The company confirmed it sent out letters to those affected informing them that final paychecks as well as any accrued paid and unpaid time off will not be paid out.
That's a huge chunk of change many were counting on including Carlton Green. He just bought a laptop for his job search thinking money owed to him by Qimonda would help cushion the blow to his wallet. That was until a networking web site exploded with the latest Qimonda chatter.
"You start seeing all these blogs, money's not there no PTO no final payouts" said Green.
The company letter states the bankruptcy court did not grant Qimonda authorization to make any payments to inactive employees. That impacts nearly a thousand workers who left the plant in the last two weeks.

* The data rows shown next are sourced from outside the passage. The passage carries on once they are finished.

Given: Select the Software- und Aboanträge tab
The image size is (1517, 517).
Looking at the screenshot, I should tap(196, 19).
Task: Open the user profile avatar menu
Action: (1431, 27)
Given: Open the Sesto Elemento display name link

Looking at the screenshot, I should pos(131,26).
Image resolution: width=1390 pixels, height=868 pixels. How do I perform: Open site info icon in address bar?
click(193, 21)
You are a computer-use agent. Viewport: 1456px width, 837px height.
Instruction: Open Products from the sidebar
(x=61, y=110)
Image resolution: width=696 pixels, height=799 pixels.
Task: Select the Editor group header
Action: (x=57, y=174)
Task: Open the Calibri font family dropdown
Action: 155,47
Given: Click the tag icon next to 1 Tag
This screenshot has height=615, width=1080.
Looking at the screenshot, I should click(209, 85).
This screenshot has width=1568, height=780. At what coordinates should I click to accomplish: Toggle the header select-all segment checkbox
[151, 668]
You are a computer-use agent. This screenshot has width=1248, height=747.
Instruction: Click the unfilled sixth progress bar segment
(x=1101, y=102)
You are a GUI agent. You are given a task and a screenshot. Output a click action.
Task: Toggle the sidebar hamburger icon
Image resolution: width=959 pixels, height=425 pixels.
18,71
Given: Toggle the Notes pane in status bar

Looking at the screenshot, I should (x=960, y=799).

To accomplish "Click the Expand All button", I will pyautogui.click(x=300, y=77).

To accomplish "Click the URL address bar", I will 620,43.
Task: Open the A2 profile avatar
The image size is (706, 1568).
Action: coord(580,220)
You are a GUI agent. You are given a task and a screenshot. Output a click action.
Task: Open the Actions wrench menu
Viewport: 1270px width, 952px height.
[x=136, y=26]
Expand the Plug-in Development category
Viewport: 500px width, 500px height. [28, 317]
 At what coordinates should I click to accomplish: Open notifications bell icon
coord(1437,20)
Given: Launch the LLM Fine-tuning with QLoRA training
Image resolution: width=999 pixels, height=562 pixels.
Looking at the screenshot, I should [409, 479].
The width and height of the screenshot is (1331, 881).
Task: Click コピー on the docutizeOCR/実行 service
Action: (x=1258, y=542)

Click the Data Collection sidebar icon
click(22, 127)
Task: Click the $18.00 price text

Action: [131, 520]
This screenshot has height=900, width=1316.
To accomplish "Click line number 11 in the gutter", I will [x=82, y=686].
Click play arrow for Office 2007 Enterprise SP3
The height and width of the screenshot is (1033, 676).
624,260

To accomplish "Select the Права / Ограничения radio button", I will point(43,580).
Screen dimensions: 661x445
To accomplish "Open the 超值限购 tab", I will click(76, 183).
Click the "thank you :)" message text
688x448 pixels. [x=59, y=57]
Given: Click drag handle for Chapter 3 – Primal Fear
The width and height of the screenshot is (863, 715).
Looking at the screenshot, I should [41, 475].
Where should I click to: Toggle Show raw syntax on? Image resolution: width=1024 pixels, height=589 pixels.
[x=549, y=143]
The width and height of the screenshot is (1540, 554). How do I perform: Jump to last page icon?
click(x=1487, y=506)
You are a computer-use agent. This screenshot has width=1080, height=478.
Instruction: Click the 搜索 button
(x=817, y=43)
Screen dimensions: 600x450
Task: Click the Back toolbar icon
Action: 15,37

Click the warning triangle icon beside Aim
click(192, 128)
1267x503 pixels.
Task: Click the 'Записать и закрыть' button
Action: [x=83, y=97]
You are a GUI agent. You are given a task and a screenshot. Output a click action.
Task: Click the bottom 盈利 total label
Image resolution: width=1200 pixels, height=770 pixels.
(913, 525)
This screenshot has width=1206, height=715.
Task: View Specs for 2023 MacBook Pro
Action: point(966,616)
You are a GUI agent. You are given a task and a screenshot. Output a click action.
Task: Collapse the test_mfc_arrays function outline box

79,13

"My last paycheck if everything was in there would have been 25 hundred dollars," Green said.
That's on top of a 15 thousand dollar severance package Green also didn't get. He's part of a civil lawsuit to try to recoup that money.
One local bankruptcy attorney says in general, former employees of a company that's filed bankruptcy become priority claims for wages over unsecured creditors.
That means they have first dibs over vendors for example on any money should the company liquidate. But they're not above secured creditors like banks which have liens against assets.
Green says he's doing everything he can now to stay afloat, even putting his house on the market.
"I feel sorry for the people that still have to work at Qimonda because if they quit now they can't draw on unemployment," said Green.
The attorney we spoke with, who hasn't seen the Qimonda bankruptcy case, says it's hard to say if the workers would ever see their money.